- _Set exercise_
Repeat, word for word, everything from the row containing "Task: Go to the Tasks menu item" down to the final row below. Leave the pictures out of your answer.
--- start Extracted information ---
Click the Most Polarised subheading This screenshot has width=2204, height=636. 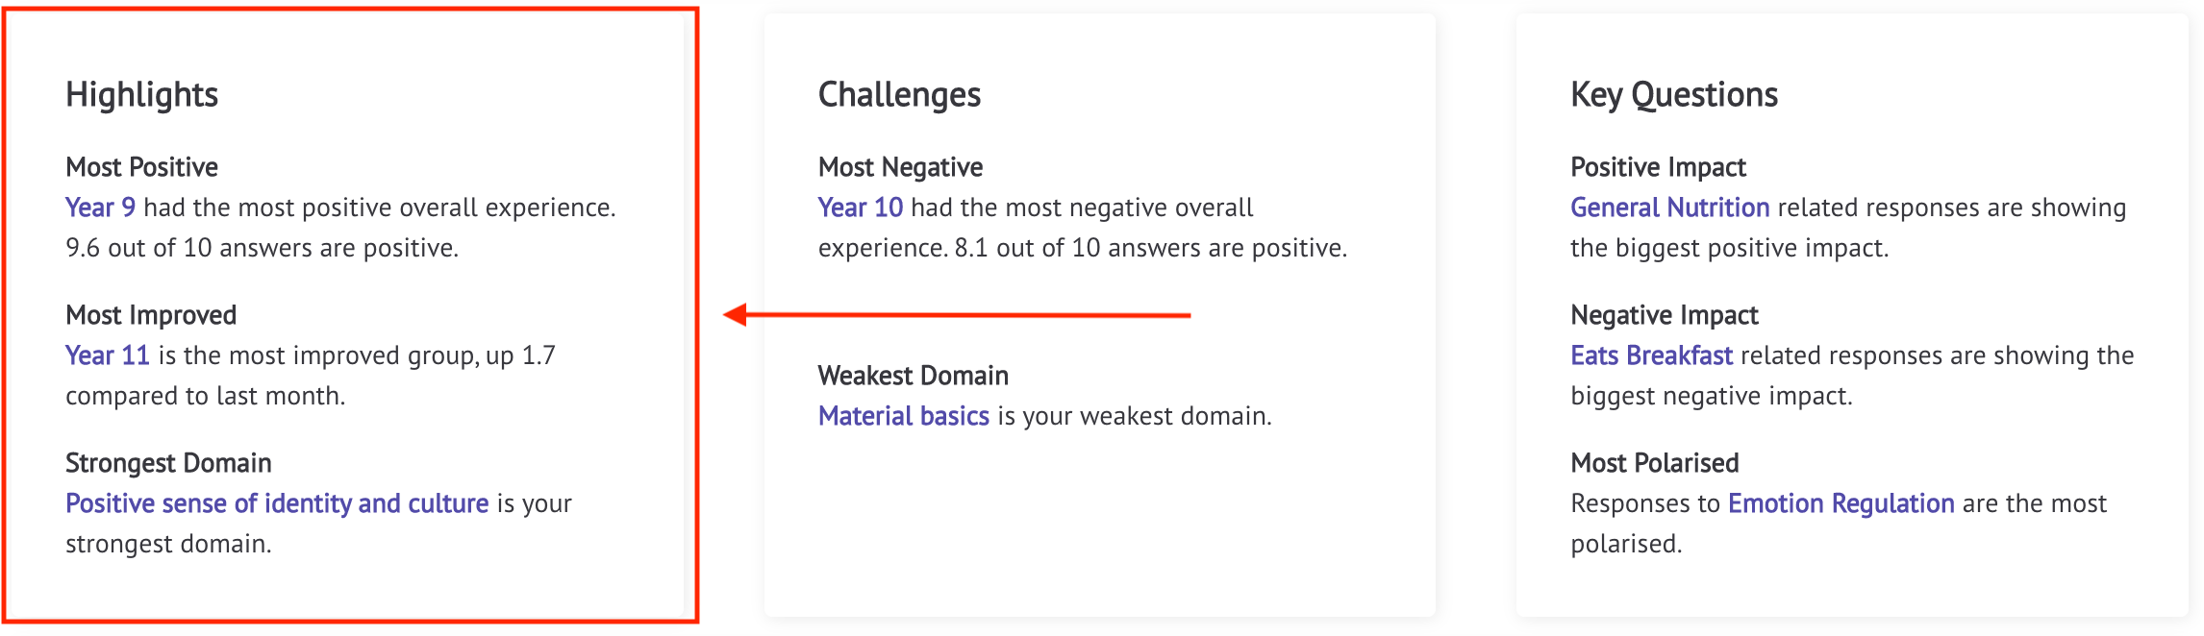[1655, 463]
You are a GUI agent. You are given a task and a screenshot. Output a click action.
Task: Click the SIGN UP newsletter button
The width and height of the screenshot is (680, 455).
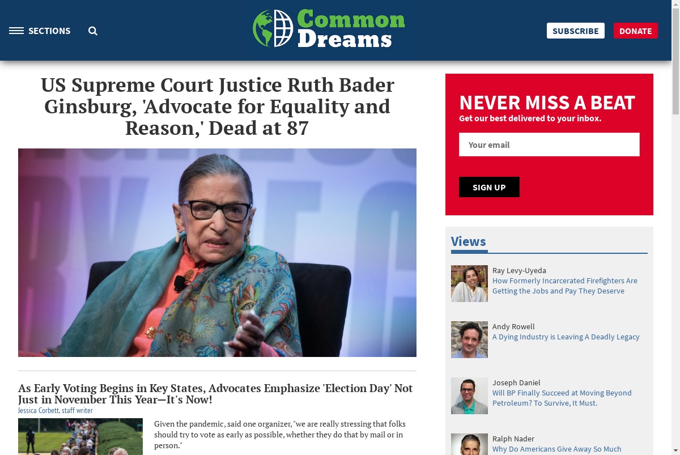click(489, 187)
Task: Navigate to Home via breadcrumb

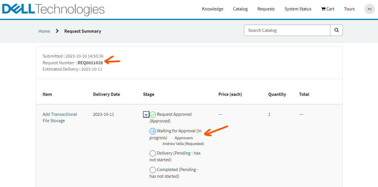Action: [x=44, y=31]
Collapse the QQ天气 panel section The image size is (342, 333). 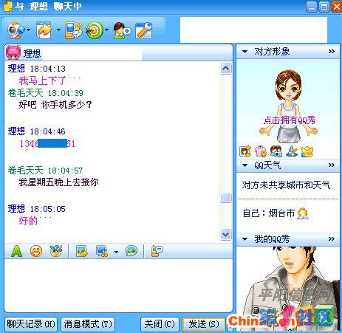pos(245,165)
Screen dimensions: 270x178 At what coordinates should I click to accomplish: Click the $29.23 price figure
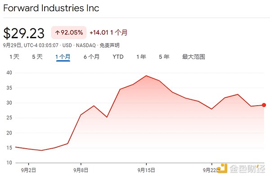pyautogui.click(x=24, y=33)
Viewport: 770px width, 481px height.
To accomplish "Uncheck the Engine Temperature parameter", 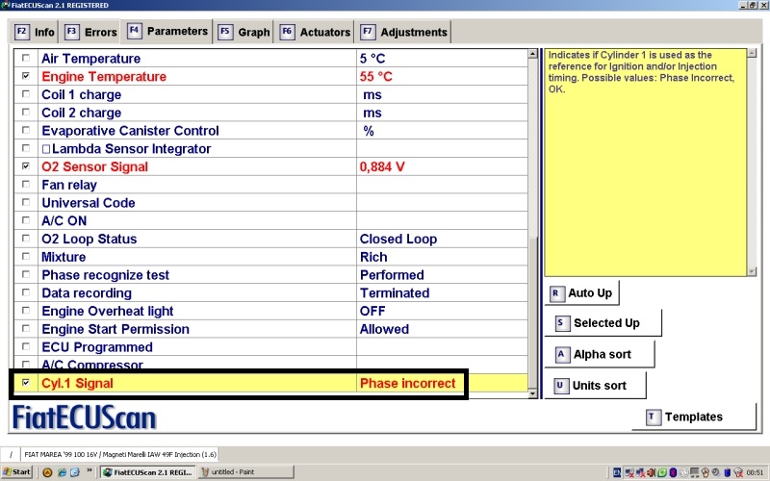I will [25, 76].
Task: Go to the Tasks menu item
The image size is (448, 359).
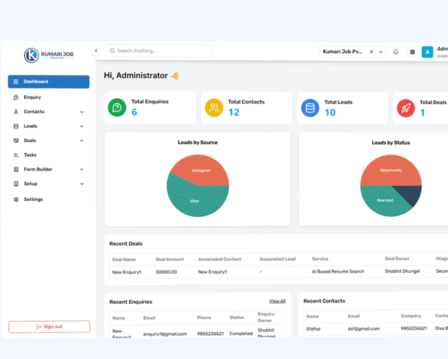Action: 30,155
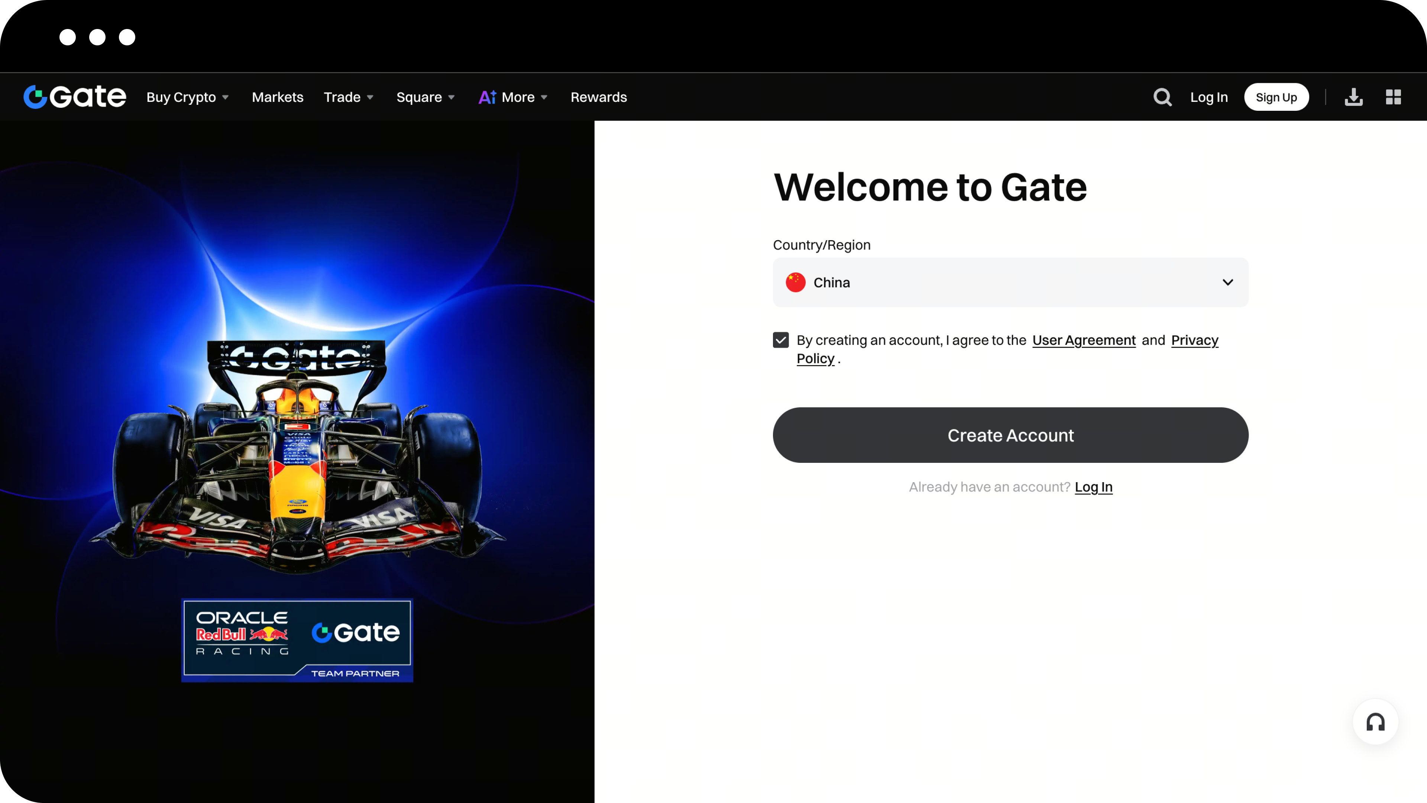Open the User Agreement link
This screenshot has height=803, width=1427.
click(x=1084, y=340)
--- end Extracted information ---
- _Output_
Task: Go to the Tasks menu item
The image size is (448, 359).
Action: 30,155
Open the User Agreement link
This screenshot has height=803, width=1427.
click(x=1084, y=340)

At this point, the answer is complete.